Ich war schon etwa 1 ½ Wochen etwas eingeschränkt. Was ich zuvor nicht wusste: bei der Operation wird Luft in den Bauchraum geblasen und der Magen hat weniger Platz. Ich konnte zunächst nur wenig essen, musste eben häufiger essen.
David Staudenmann
Herr Professor Wagner, ist das normal, dass das am Anfang noch etwas Zeit braucht?
Prof. Dr. med. Hans E. Wagner
Wie Frau K. gesagt hat, wir brauchen bei der Operation noch etwas Luft, damit wir Platz bekommen. Das kann sich dann anfühlen wir ein Muskelkater, kann auch in der Schulter etwas weh tun. Durch die Stauung, muss sich der Darm auch erst wieder anpassen, erholen. Durch die Stauung kommt es meist zu einer Überwucherung mit Bakterien und bis sich die Darmflora wieder einspielt, braucht es oft 2-3 Wochen. Manchmal müssen wir auch mit Antibiotika etwas nachhelfen, wenn da die falschen «Käfer» gewachsen sind. Auch Durchfall-Episoden sind erst mal typisch. Das alles braucht etwas Zeit, sich wieder einzuspielen.
David Staudenmann
Frau K., vor genau 2 Monaten sind Sie hier im Spital Thun operiert worden. Wie geht es Ihnen heute, wie fühlen Sie sich?
Patientin Frau K.
Es geht mir wieder sehr gut, ich merke nichts mehr davon. Ich bin wieder fit.
David Staudenmann
Das ist doch wunderbar und klingt sehr gut.

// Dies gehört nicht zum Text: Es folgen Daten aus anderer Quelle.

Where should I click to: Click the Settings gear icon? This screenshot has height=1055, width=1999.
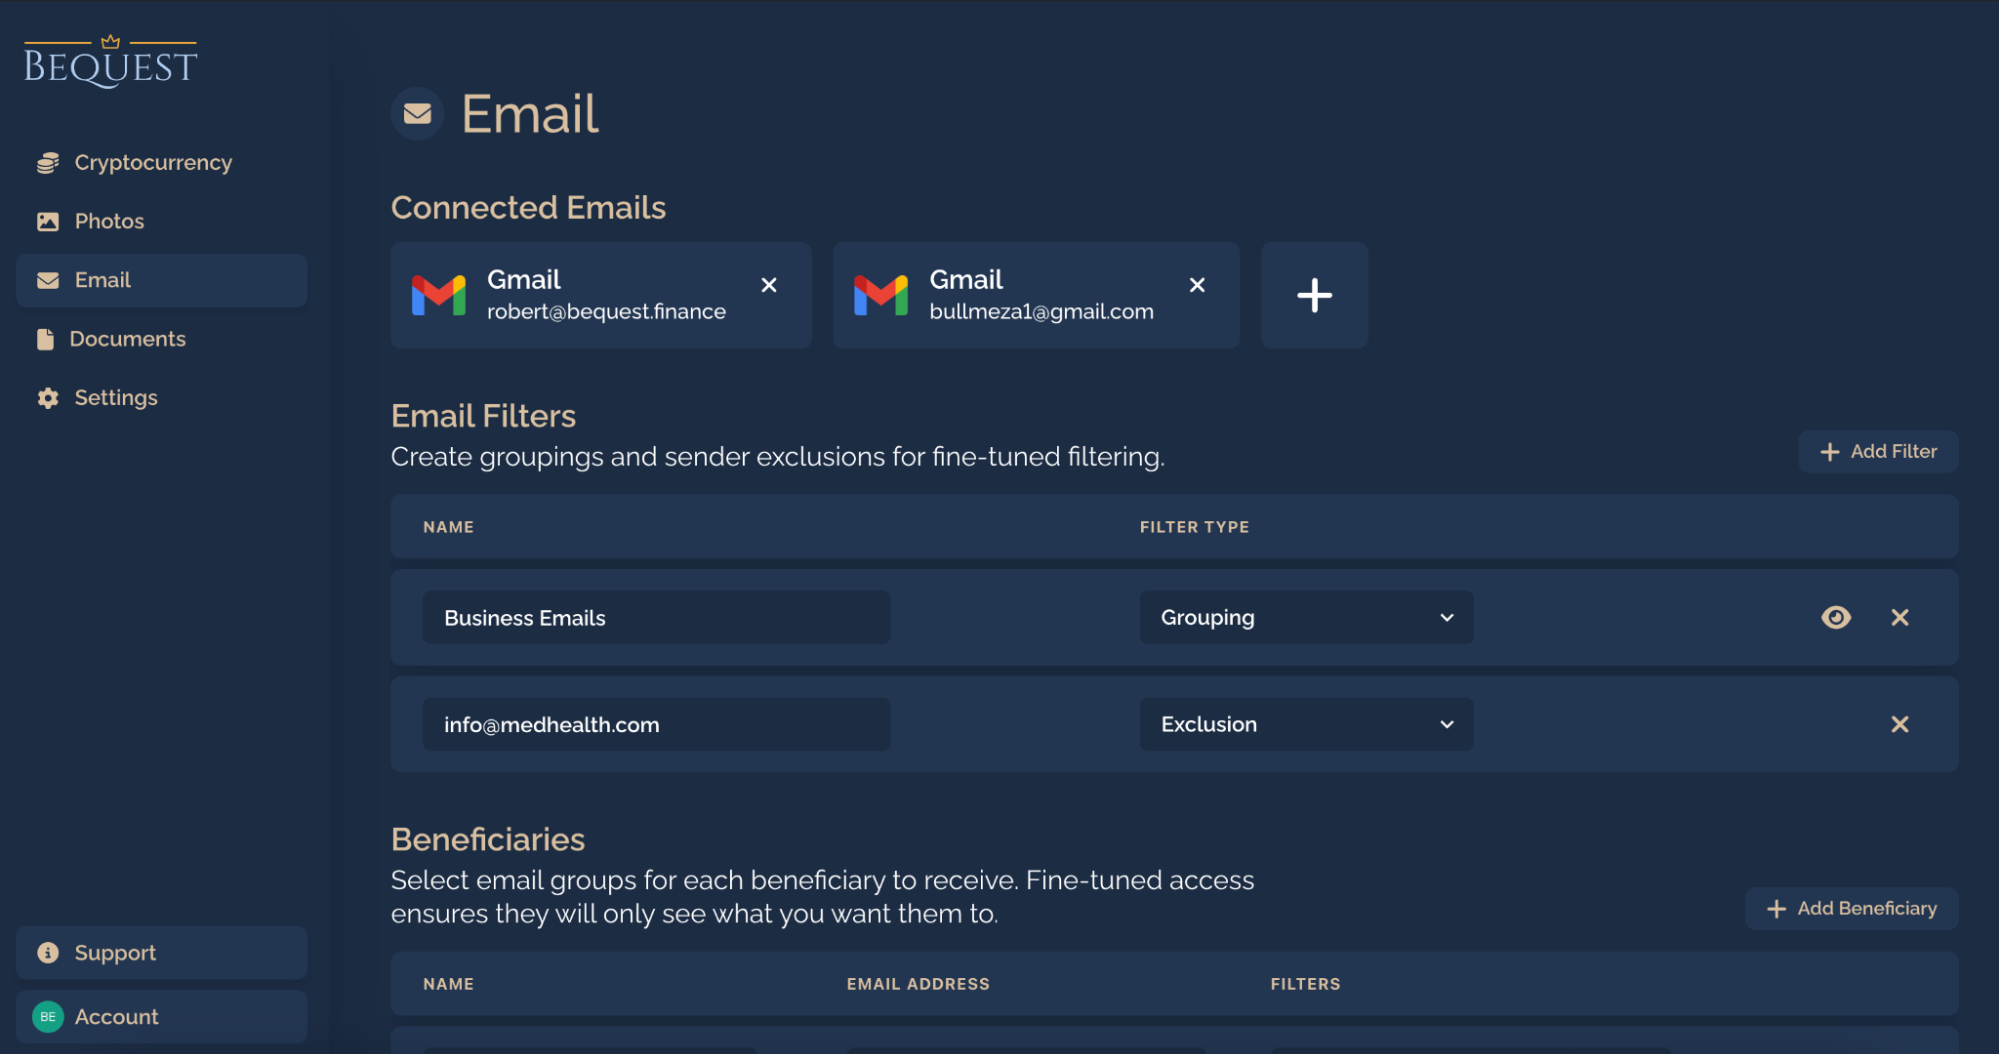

Noch eine letzte Frage an Sie, Professor Wagner: Ist das bei frau K. wirklich eine Notfallsituation gewesen, in der man intervenieren musste?
Prof. Dr. med. Hans E. Wagner
Hinterher ist man ja immer gescheiter, aber in diesem Fall war es klar ein Notfall, in dem man zügig operieren musste. Da konnte man nicht noch einen Tag warten, sonst hätte wahrscheinlich der Darm schon gelitten und man hätte vermutlich ein Stuck Darm entfernen müssen. Das ist ja auch die ärztliche Kunst, den Zeitpunkt nicht zu verpassen. Wir sind immer etwas im Dilemma – «Man operiert zu viel», «man operiert zu wenig». Für die Frage, wann und wie schnell man operieren muss, kommt vieles zusammen: Die Erfahrung, die Klinik, die Radiologie, das Labor, die Symptome …
David Staudenmann
Da sind wir froh, dass es bei Ihnen Frau K. so gut funktioniert hat und vor allem, dass es Ihnen heute so gut geht. Vielen Dank Frau K. für Ihren Besuch in unserer Sendung und weiterhin alles Gute.
Merci Ihnen, Herr Professor Wagner, auch Ihnen alles Gute und vielen Dank für die interessanten Erläuterungen.